Filter the records down to the lines that hold the word "This", and copy each of those lines.

Stored items

▼

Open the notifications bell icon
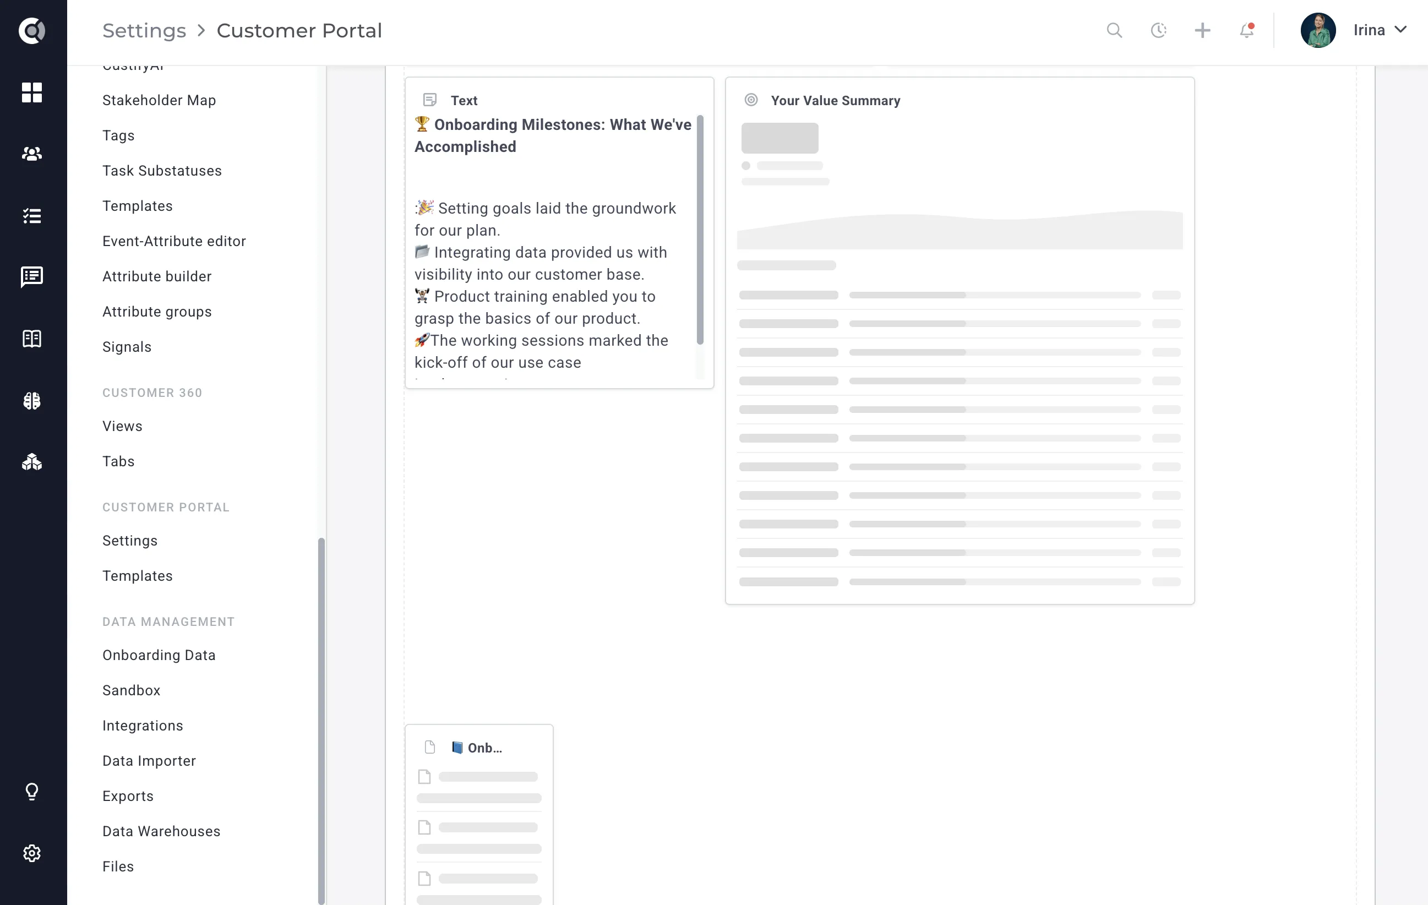Viewport: 1428px width, 905px height. pyautogui.click(x=1247, y=30)
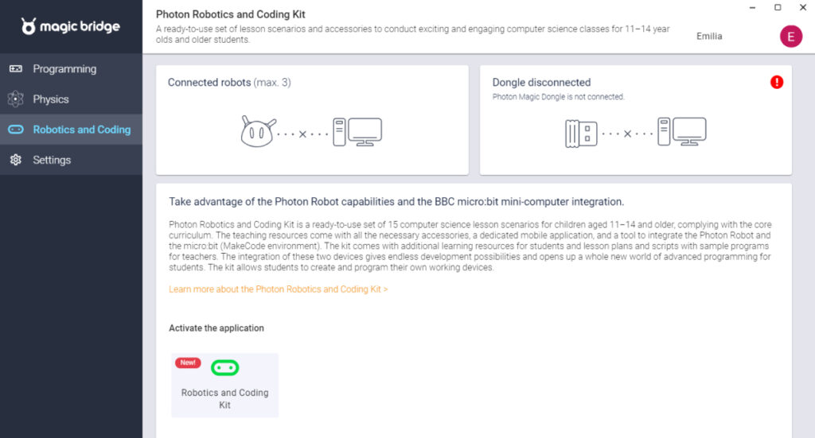The height and width of the screenshot is (438, 815).
Task: Click the Robotics and Coding sidebar icon
Action: pos(16,130)
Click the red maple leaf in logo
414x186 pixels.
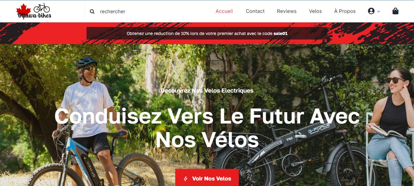(x=23, y=11)
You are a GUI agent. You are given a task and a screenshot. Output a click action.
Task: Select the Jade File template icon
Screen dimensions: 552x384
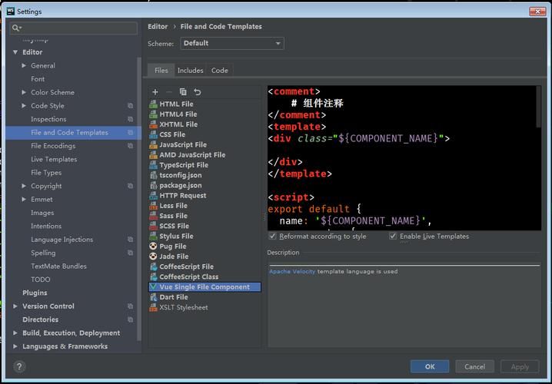coord(154,257)
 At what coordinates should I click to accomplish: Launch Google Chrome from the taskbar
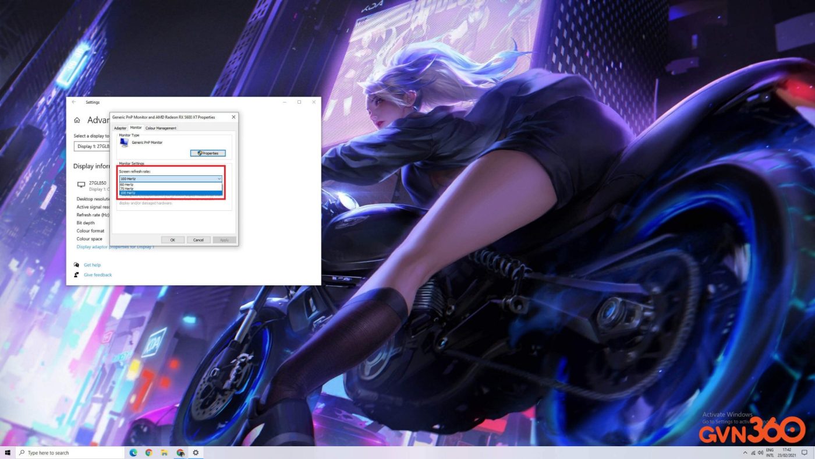click(x=149, y=453)
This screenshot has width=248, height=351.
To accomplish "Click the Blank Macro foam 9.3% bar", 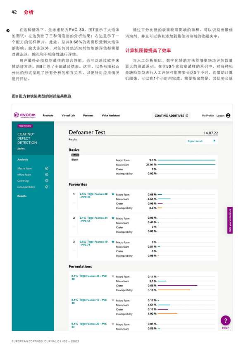I will tap(186, 160).
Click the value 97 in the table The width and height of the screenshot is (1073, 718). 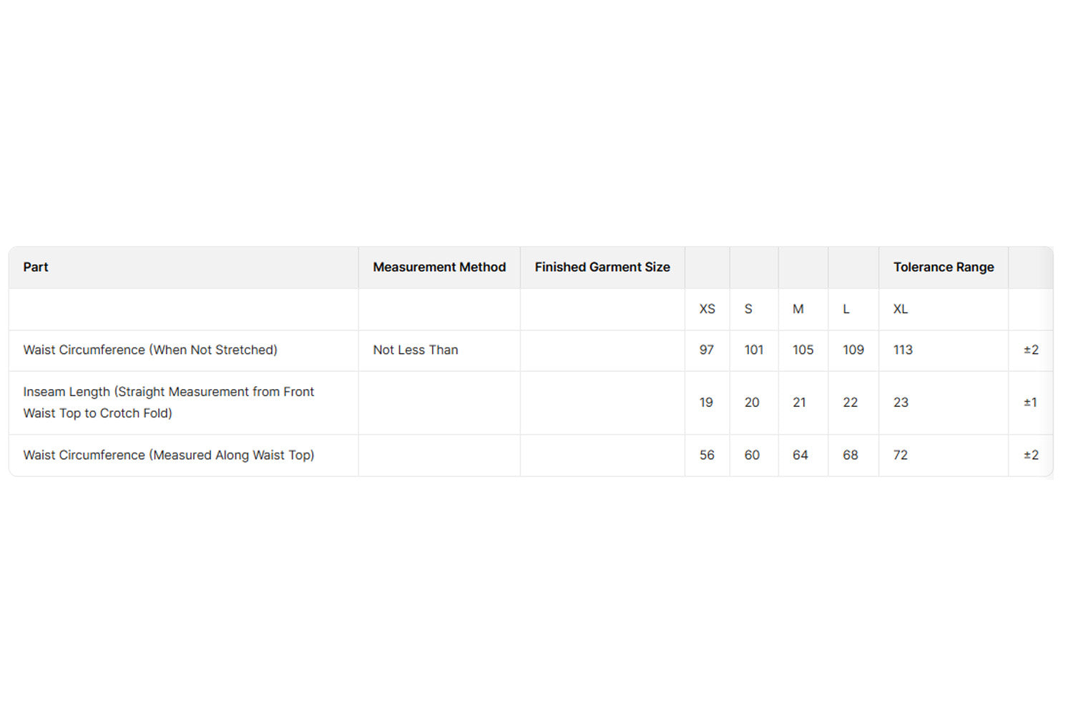pyautogui.click(x=706, y=350)
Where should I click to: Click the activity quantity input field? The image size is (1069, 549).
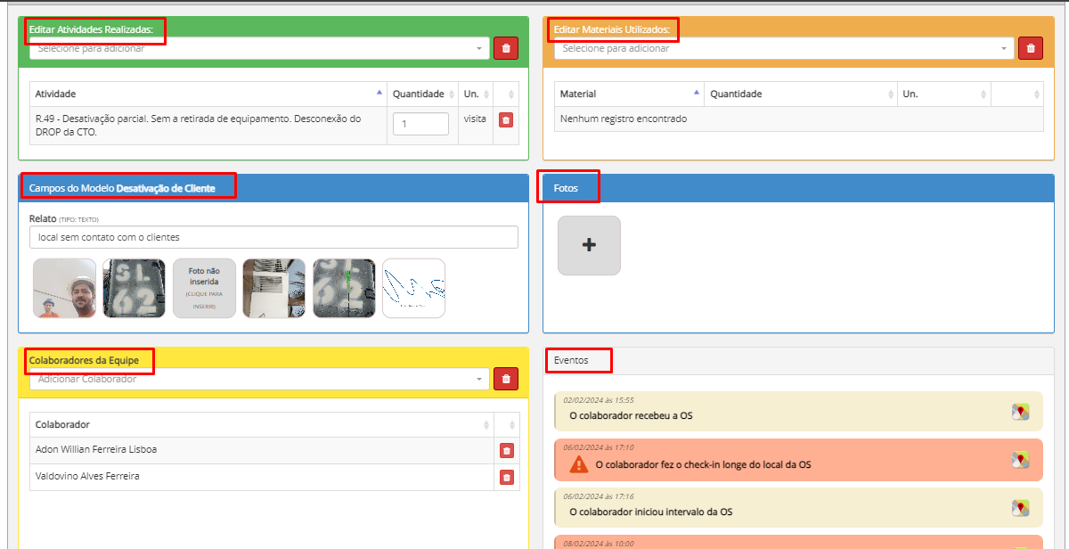(x=420, y=124)
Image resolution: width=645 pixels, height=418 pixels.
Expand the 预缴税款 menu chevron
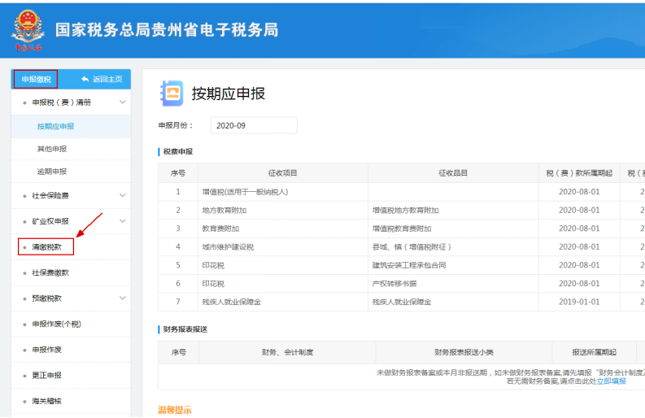(123, 298)
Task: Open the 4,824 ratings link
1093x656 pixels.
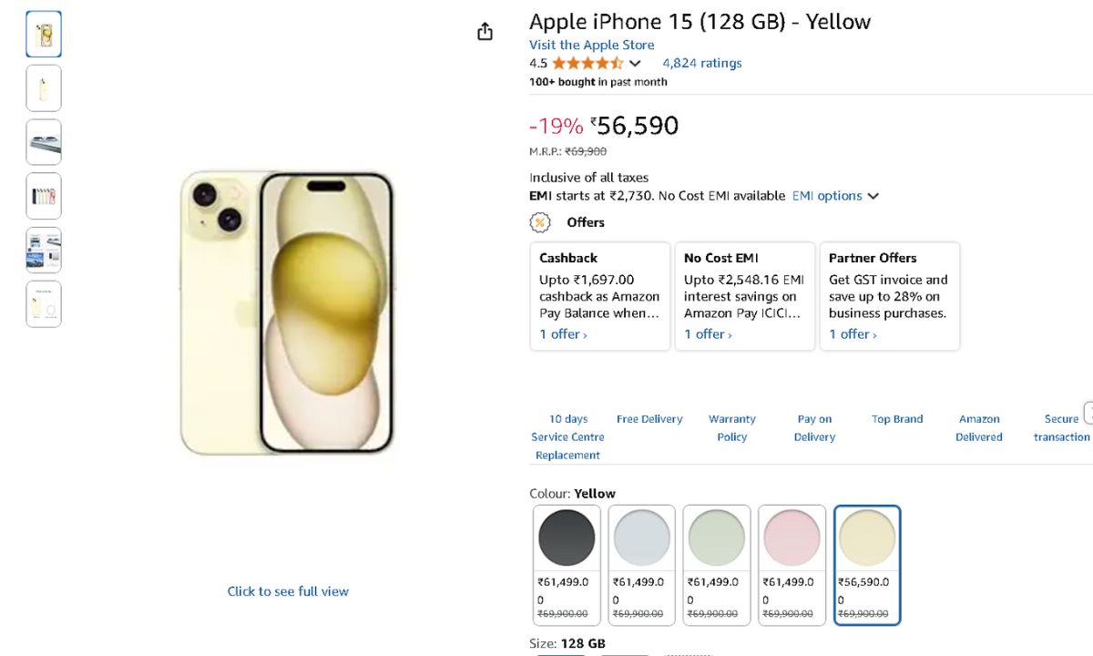Action: (x=701, y=64)
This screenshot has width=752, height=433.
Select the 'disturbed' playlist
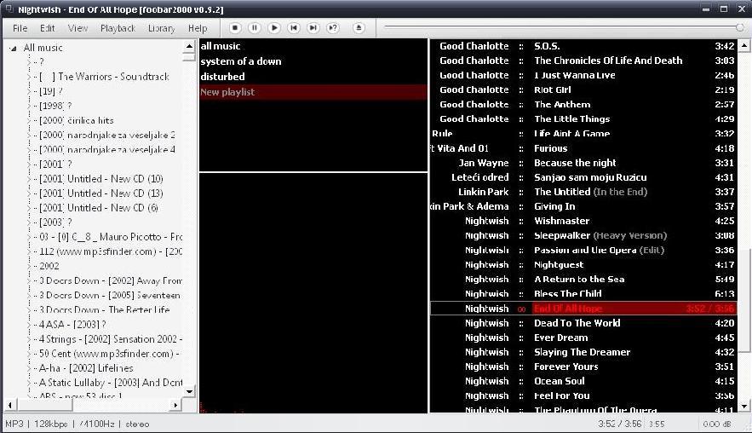pyautogui.click(x=222, y=77)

▲

» **Result**
This screenshot has width=248, height=351.
This screenshot has width=752, height=433.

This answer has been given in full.